The electoral list system is when parliamentary members are chosen as a whole from an election. People don’t vote directly for a candidate but for a list of candidates. Guyana has the list system. America does not have the list system but what is called first past the post system.

There are negative as well as positive aspects of the list system. And there are varied nuances of the list system that has been used effectively in several countries (in Asia, Africa, and Europe); some of them have similar ethnic problems as Guyana’s. Some countries allow for cross voting of candidate in different lists in voters’ parliamentary preference.

Almost every country in Europe uses some aspects of the list system which is PR (proportional representation). Overall, the list system has worked well virtually in all countries where used. Admittedly, it has not worked well in Guyana because politicians tinkered with it post independence undermining its intent and effectiveness. The first past the post system (FTPT) of Trinidad, Barbados, UK, Canada, and India would not work well in Guyana; it would not resolve our strong ethnic polarization as it is a winner takes all system. A government of all elected reps may be ideal as every voter would be given representation. Perhaps a combination of a PR and FPTP would be most effective.

The major reasons for the list system flaws or for its ineffectiveness are electoral riggings and authoritarianism and or the tendency of party heads to abuse it to deal with internal opponents, casting them aside.
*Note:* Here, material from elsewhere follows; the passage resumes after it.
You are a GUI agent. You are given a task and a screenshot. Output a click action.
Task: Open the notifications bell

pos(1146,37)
The PR list system was adopted in Guyana to get rid of the PPP government in 1964. The list allowed for an accurate numerical representation of the voter support of a party – the percentage of votes received is relatively equal to its representation in parliament. As devised by the Europeans and Americans for Guyana, it was based on a numerical order of preference of a party in its choice of representation in parliament before the election. Once chosen, the MP could not be removed unless he resigned and he could cross the floor as indeed happened in Guyana. It is/was expected that the order of preference for parliamentary representation would be based on the most popular (those who would attract the most votes and or be the most effective representative or hold a ministerial portfolio) to the least popular candidate. The system was tinkered with sometime during the 1980s changing it from numerical order of preference to random selection of MPs by the head of the list (read party leader). A chosen MP could still not be replaced without resignation. Then the list system was tinkered with again in 2007 allowing for a party leader to replace a MP at any time. The latter two tinkering rendered the system undemocratic as it undermined the intent of voters.
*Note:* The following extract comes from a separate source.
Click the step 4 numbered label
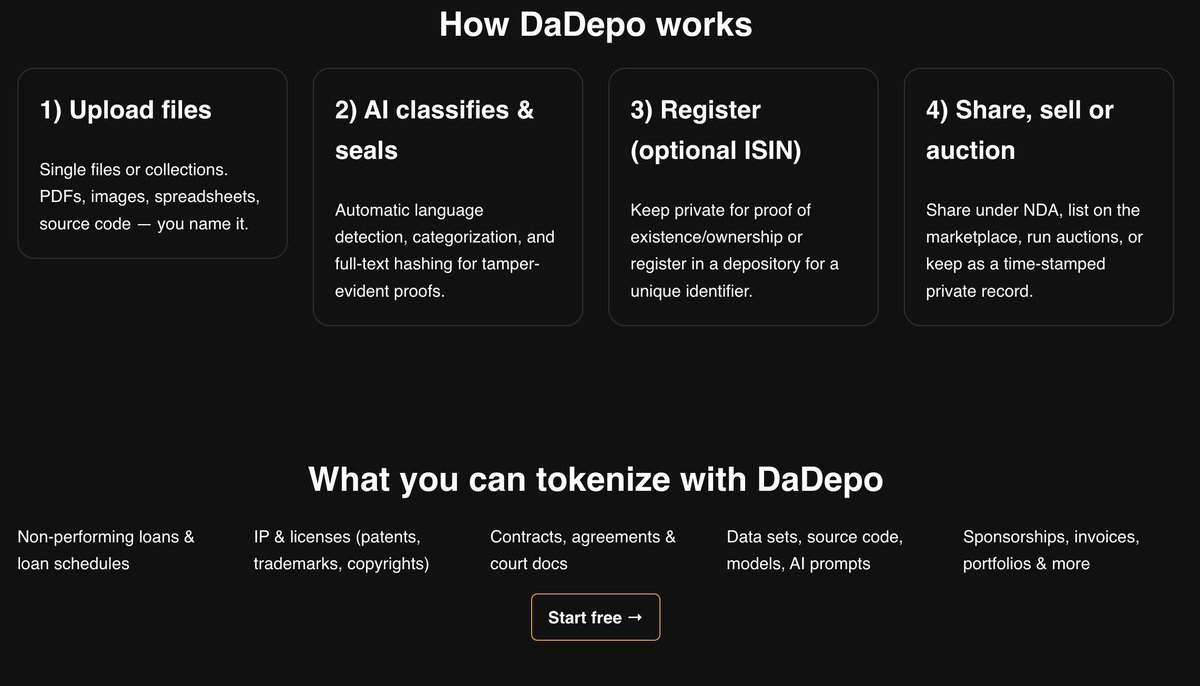 938,110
The list system needs reform. In fact, the entire political system needs reform for some kind of governance in which all parties, with a minimum threshold of support, are part of a government as happened in Mandela’s South Africa. The list system should be retained because of its truly representative nature of support for a party. It is the system used by most countries in the world. Guyana needs to return to the original list system or reformed to allow voters to rank a party’s list of candidates by preference in their selection of MPs – first preference, second preference, third preference, etc. as used in Fiji and a few other countries. The elected MPs would retain their status till resignation or death forcing a party head to recognize and accept the popularity of the MP. It is a bit more complex and tedious in declaring winners than under the current system but it is far more democratic than one in which the party head selects MP based on personal whims and fancies. Such a list system would allow for a truer representation of the will of the electorate. In addition, popular candidates or MPs would have a greater say in governance and in policymaking or selection of a cabinet. Unpopular (and or corrupt) candidates would be weeded out of the system. And there have been several unpopular individuals who have become MPs and Ministers or held other appointments. The party head would be more circumspect and held accountable for actions. Popular political figures would not be belittled or excluded from parliament and government as has been happening since the period (between 1965 and 1992) of Burnhamite politics.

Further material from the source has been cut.